• _Tugas Anda_: Tolong lanjutkan berita tentang Molenbeek dan serangan teror di Paris di bawah ini, mulai setelah kalimat terakhirnya.

• _Teks Bacaan_:

Brussels (ANTARA News) - Disebut "tempat pengembangbiakkan kekerasan" oleh wali kotanya, Molenbeek juga disebut distrik di Brussels, ibu kota Belgia, yang paling tinggi tingkat penganggurannya dan paliang disesaki para keluarga imigran Arab, serta menjadi tempat anak-anak muda yang putus asa berkenalan dengan Islam radikal.

Namun begitu distrik di Brussels di sisi salah dari kanal pasca revolusi industri di kota itu kini menjadi fokus polisi dalam memburu orang-orang yang berada di balik serangan teror di Paris Jumat malam lalu, pihak berwenang Belgia mulai bertanya apa yang membuat Molenbeek yang berjalan sempit berteras itu berbeda dari ribuan lingkungan serupa di seluruh penjuru Eropa.

Tiga tema muncul begitu Molenbeek kembali menjadi sorotan terhadap kekerasan islamis, rumah tidak hanya untuk para militan di antara setengah juta penduduk muslim Belgia, namun juga untuk para radikal dari Prancis yang mengasingkan diri untuk bersembungi, bersiasat dan mempersenjatai diri sebelum menyerang tanah airnya di luar perbatasan.

Ketiga tema itu adalah pihak berwenang menghadapi kesulitan karena terbelahnya penduduk lokal Belgia sendiri ke dalam mereka yang berbahasa ibu Prancis dan mereka yang berbahasa ibu Belanda; negara ini terkenal terbuka untu para pendakwah fundamentalis dari negara-negara Teluk; dan menjadi pasar gelap senjata otomatis yang digunakan dalam serangan teror di Paris.

"Hanya dengan 500-1.000 euro Anda bisa mendapatkan senjata dalam hitungan setengah jam," kata Bilal Benyaich, peneliti senior pada lembaga think-tank Itinera Institute, Belgia, yang meneliti penyebaran Islam radikal di Belgia.  "Membuat Brussels kelihatan seperti sebuah kota besar AS di Eropa yang umumnya bebas senjata api."

Dua dari penyerang yang membunuh sekitar 130 orang di Paris Jumat malam itu adalah warga Prancis yang tinggal di Belgia yang jaraknya 270 km dari Paris.

Polisi Belgia menggeledah beberapa alamat di Molenbeek hingga tujuh orang ditahan di Belgia menyusul serangan teror ke Paris itu.

"Hampir setiap waktu, ada kaitan ke Molenbeek," kata Perdana Menteri Charles Michel yang berusia 39 tahun dan beraliran tengah, yang koalisinya  tengah memerangi para perektur kaum radikal yang berhasil membujuk lebih dari 350 warga Belgia untuk berperang di Suriah. Angka ini memang sangat kecil dibandingkan dengan 11 juta penduduk Belgia, namun angka itu menjadikan Belgia menjadi pengirim relawan terbesar ke Suriah dari Eropa.

• _Baris Tersedia_:
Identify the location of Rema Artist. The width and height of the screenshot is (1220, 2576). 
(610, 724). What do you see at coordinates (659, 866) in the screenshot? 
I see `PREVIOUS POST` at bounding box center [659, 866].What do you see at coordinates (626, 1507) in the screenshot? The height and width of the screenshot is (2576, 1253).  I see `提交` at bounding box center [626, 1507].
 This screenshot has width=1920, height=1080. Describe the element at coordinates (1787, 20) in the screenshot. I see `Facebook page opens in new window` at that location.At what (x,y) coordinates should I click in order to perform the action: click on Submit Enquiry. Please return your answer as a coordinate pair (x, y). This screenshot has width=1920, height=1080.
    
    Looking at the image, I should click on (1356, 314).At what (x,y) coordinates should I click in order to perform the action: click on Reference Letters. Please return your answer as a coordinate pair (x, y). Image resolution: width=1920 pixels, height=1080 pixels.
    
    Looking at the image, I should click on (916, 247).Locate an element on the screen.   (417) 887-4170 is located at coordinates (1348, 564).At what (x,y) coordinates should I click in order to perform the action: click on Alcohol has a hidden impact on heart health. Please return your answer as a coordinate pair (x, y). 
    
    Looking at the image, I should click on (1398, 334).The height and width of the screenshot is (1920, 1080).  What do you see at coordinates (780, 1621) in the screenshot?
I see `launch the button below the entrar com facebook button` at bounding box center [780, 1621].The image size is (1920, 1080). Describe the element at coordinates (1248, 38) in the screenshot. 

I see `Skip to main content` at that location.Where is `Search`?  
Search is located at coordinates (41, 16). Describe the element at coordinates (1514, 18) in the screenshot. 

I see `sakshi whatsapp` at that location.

• _Jawaban Berikut_:
Langkah-langkah preventif dalam beberapa bulan terakhir tidaklah cukup, kata Michel seraya menggambarkan Molenbeek sebagai "masalah raksasa". "Harus ada lebih banyak lagi penumpasan," sambung Michel.

Menteri dalam negeri Belgia Jan Jambon bersumpah untuk membersihkan distrik itu, namun kubu konservatif menyoroti lemahnya pengawasan oleh pemerintahan sayap kiri, selain juga saling lempar tanggung jawab antara warga Flanders (Belgia utara) yang berbahasa Belanda dengan warga Brussels dan wilayah selatan Belgia yang umumnya berbahasa Prancis, mengenai siapa yang telah berbuat lebih dalam mengendalikan para radikal.

Perbedaan yang diterjemahkan menjadi pembagian tugas pemerintahan dan kebijakan dalam meredakan kekuatan-kekuatan yang sejak lama mengancam persatuan Belgia, telah membuat dinas intelijen dan keamanan kesulitan bergerak.

Jambon sendiri mengeluhkan pembagian pasukan polisi berdasarkan negara bagian dan dan bahasa, termasuk enam pasukan di Brussels, padahal penduduknya hanya 1,8 juta orang.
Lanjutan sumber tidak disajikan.